Copy out the data word for word, starting at the line that contains "Screen dimensions: 136x146" and ending with the last line of the data.

=====

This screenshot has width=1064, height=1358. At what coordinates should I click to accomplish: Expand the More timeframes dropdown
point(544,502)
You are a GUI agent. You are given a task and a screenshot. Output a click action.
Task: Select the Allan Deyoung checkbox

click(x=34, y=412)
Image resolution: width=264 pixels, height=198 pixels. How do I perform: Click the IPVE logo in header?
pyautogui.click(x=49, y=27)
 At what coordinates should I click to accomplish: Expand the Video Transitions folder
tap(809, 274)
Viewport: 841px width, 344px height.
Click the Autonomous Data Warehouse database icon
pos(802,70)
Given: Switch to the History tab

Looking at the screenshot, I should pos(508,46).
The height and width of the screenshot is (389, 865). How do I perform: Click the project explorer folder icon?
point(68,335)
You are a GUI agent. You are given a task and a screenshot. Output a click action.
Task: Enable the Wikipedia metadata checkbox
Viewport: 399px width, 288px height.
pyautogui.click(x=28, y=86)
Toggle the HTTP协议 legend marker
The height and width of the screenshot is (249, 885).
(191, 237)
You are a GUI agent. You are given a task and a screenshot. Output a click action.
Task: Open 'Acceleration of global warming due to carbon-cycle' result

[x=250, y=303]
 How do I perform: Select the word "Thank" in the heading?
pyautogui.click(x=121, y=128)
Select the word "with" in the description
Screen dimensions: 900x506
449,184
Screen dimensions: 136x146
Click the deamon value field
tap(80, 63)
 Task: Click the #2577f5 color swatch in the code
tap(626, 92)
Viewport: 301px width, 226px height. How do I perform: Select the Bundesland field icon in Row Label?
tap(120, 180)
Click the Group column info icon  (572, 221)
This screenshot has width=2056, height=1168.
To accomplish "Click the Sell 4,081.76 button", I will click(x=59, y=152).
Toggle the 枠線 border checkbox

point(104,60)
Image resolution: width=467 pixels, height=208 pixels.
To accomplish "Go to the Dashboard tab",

=====

- [Solution to this problem]
Screen dimensions: 136x146
Click the deamon value field
tap(80, 63)
 Task: Click the #2577f5 color swatch in the code
tap(626, 92)
Viewport: 301px width, 226px height. How do I perform: Select the Bundesland field icon in Row Label?
tap(120, 180)
Click the Group column info icon  (572, 221)
This screenshot has width=2056, height=1168.
To accomplish "Click the Sell 4,081.76 button", I will click(x=59, y=152).
Toggle the 枠線 border checkbox

point(104,60)
Image resolution: width=467 pixels, height=208 pixels.
To accomplish "Go to the Dashboard tab",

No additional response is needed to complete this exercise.